SolrCloud Indexing/Querying without a Smart-Client - solr

I'm having a bit of trouble understanding exactly how indexing and querying would work if I don't have a smart-client available. I'm using SolrNet with C#, which currently doesn't integrate with ZooKeeper.
As a basic example, let's say I have a single collection, split into two shards, replicated across two separate nodes/servers, and I have a standard HTTP load-balancer in front of the servers (a scenario mentioned here). If I use the standard compositeId router, I believe that indexing would work without issue and be replicated to both nodes by ZooKeeper behind the scenes. I wouldn't need to worry about which node received the "update" command -- ZooKeeper would handle document routing and replication automatically.
However, in this same scenario, would ZooKeeper handle query routing behind the scenes correctly? Given that I'm using built-in sharding and not custom sharding, would a query request to the load-balancer get routed to the correct shard, or would I have to include all known shards in the "shards" parameter (see here) to make sure I don't miss anything? Obviously this would be onerous to maintain as the number of shards grows.
Is seems like custom sharding would provide the greatest efficiency across indexing and querying, although then you run the risk wildly unequal shard sizes. Any thoughts on these matters would be appreciated.

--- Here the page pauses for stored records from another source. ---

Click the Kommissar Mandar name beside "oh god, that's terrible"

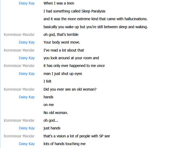click(x=19, y=35)
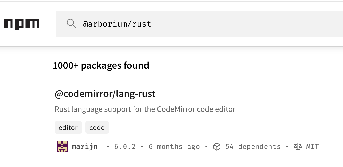
Task: Click the 6 months ago timestamp
Action: [x=174, y=146]
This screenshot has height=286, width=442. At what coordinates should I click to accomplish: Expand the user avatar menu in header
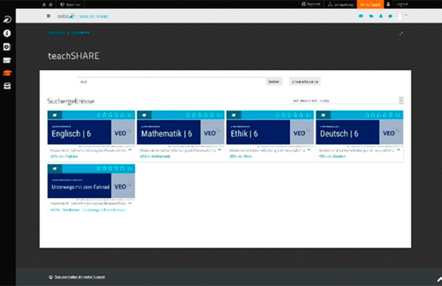point(402,16)
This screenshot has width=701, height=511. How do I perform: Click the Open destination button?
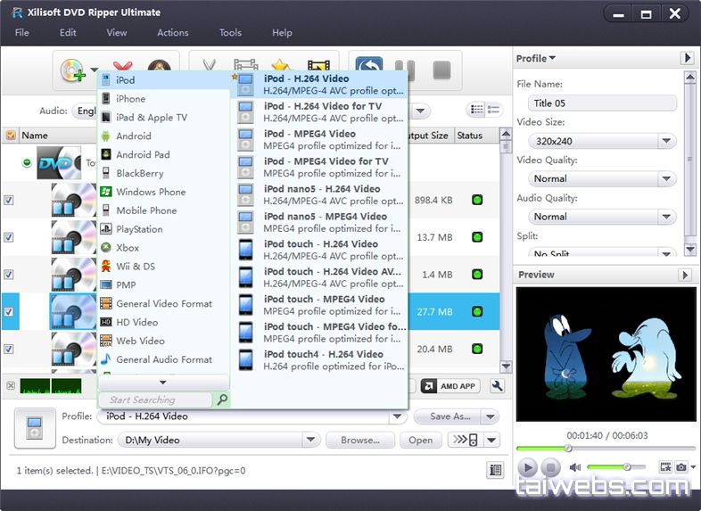point(420,440)
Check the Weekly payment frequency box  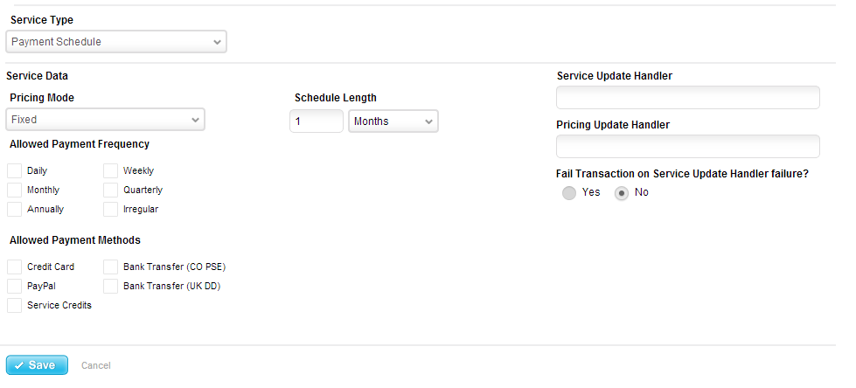pyautogui.click(x=111, y=171)
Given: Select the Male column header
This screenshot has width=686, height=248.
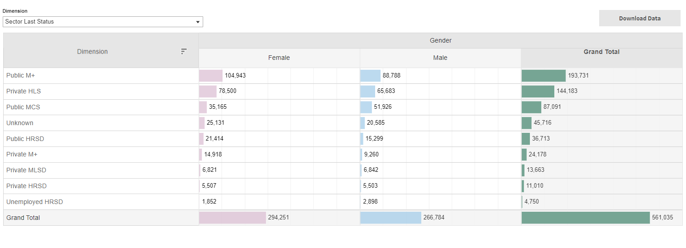Looking at the screenshot, I should click(440, 58).
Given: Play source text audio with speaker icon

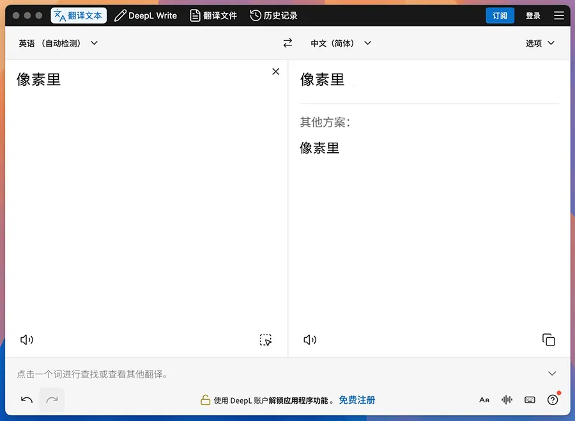Looking at the screenshot, I should (x=27, y=340).
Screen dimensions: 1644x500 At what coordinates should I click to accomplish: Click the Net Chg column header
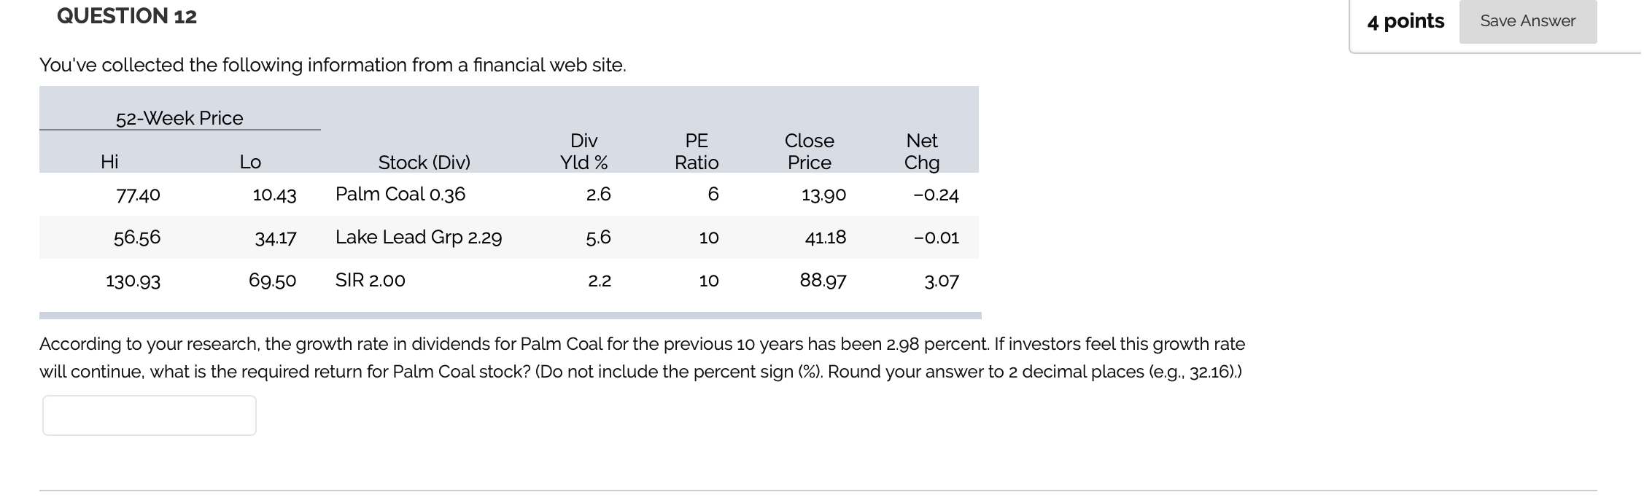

Lets take the example of a two shard collection, with each shard on a separate node/server.
10.x.x.100:8983/solr/ --> shard 1 / node 1
10.x.x.101:8983/solr/ --> shard 2 / node 2
Using default routing you indexed 100 documents which got split into these two servers and now they have 50 documents each.
If you query any of the two servers for documents, solr will search in both the shards by default. You do not need to specify anything in shards parameter.
So
10.x.x.100:8983/solr/collection/select?q=solr rocks
will run this same query on 10.x.x.101:8983/solr/ also and the results returned will be a combination of results from both shards, sorted and ranked by score.
The &shards parameter comes into picture when you know which "group" of data is in which shard. For example using the above example, you have custom routing enabled and you use the field "city" to route the documents. For sake of example, lets assume there can be only two values for "city" field. Your documents will be routed to one of the shards based on this field.
On your application side, if you want to specifically query for documents belonging to a city, you can specify the &shard parameter, and all the results for the query will be only from that shard.

Related

Load balancing and indexing in SolrCloud

I have some questions regarding SolrCloud:
If I send a request directly to a solr node, which belons to a solr cluster, does it delegate the query to the zookeeper ensemble to handle it?
I want to have a single url to send requests to SolrCloud. Is there a better way of achieving this, than setting up an external load balancer, which balances directly between individual solr nodes? If 1 isn't true, this approach seems like a bad idea. On top I feel like it would somewhat defeat the purpose of zookeeper ensemble.
There is an option to break up a collection in shards. If I do so, how exactly does SolrCloud decide which document goes to which shard? Is there a need and/or an option to configure this process?
What happens if I send a collection of documents directly to one of the solr nodes? Would the data set somehow distribute itself across the shards evenly? If so, how does it happen?
Thanks a lot!
Zookeeper "just" keeps configuration data available for all nodes - i.e. the state of the cluster, etc. It does not get any queries "delegated" to it; it's just a way for Solr nodes and clients to know which collections are handled by which nodes in the cluster, and have that information be stored in resilient and available manner (i.e. dedicate the hard part out of managing a cluster to Zookeeper).
The best is to use a cloud aware Solr client - it will connect to any of the available Zookeeper nodes given in its configuration, retrieve the cluster state and connect directly to one the nodes that has the information it needs (i.e. the collection it needs to query). If you can't do that, you can either load balance with an external load balancer across all nodes in your cluster or let the client load balance if the client you use supports round robin, etc. - but having an external load balancer gives you other gains (such as being able to remove a node from load balancing for all clients at the same time, having dedicated http caching in front of th enodes, etc.) for a bit more administration.
It will use the unique id field to decide which node a given document should be routed to. You don't have to configure anything, but you can tell Solr to use a specific field or a specific prefix of a field, etc. as the route key. See Document Routing. for specific information. It allows you to make sure that all documents that belong to a specific client/application is placed on the same node (which is important for some calculations and possible operations).
It gets routed to the correct node. Whether that is evenly depends on your routing key, but by default, it'll be about as even as you can get it.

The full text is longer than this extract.